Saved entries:
=======

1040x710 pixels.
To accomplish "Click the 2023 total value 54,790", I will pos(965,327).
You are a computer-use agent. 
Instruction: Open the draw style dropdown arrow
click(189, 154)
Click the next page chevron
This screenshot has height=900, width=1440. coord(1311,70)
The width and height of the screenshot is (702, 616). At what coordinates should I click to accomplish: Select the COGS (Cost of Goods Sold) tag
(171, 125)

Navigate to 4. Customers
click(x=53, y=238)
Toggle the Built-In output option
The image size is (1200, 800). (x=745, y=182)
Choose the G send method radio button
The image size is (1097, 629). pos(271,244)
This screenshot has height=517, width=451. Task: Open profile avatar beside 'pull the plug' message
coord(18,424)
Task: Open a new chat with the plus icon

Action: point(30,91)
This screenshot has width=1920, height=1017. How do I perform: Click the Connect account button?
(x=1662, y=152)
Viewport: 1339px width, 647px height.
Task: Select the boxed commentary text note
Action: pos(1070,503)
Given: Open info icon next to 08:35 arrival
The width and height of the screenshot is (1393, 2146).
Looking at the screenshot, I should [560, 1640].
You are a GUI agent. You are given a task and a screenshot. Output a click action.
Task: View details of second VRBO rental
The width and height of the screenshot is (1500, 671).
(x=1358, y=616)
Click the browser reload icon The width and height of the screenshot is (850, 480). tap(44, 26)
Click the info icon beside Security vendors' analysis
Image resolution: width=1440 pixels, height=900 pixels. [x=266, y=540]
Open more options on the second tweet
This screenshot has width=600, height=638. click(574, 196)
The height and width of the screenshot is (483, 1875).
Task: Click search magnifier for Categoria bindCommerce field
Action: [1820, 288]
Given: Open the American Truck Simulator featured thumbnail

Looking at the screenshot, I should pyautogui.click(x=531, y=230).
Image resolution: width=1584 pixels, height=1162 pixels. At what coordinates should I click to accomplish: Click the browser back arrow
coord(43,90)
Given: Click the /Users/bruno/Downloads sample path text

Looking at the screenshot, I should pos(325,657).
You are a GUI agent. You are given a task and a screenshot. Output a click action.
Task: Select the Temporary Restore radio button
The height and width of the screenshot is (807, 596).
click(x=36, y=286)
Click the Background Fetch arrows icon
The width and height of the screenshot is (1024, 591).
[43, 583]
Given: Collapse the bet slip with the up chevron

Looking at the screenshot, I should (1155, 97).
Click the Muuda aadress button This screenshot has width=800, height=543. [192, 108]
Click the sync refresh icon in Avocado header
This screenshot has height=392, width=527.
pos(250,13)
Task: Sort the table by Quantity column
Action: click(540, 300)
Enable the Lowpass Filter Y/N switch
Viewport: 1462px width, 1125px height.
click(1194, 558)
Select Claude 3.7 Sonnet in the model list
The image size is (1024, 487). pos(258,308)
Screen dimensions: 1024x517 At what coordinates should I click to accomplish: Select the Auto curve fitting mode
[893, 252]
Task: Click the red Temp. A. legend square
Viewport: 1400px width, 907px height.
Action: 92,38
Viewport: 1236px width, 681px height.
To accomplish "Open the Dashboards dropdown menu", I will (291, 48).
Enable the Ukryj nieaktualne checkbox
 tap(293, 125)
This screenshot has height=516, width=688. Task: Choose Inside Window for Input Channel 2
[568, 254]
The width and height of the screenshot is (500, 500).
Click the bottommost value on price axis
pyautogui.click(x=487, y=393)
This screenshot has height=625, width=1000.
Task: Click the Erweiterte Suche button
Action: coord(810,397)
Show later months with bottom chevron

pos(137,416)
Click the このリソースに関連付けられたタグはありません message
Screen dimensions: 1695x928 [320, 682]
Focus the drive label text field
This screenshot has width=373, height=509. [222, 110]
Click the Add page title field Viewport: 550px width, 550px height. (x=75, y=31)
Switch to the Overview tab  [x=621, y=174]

=======

WHAT IS REQUIRED:
How many of the lines above include the word "will"? Respond with the number alone.

ANSWER BOX:
2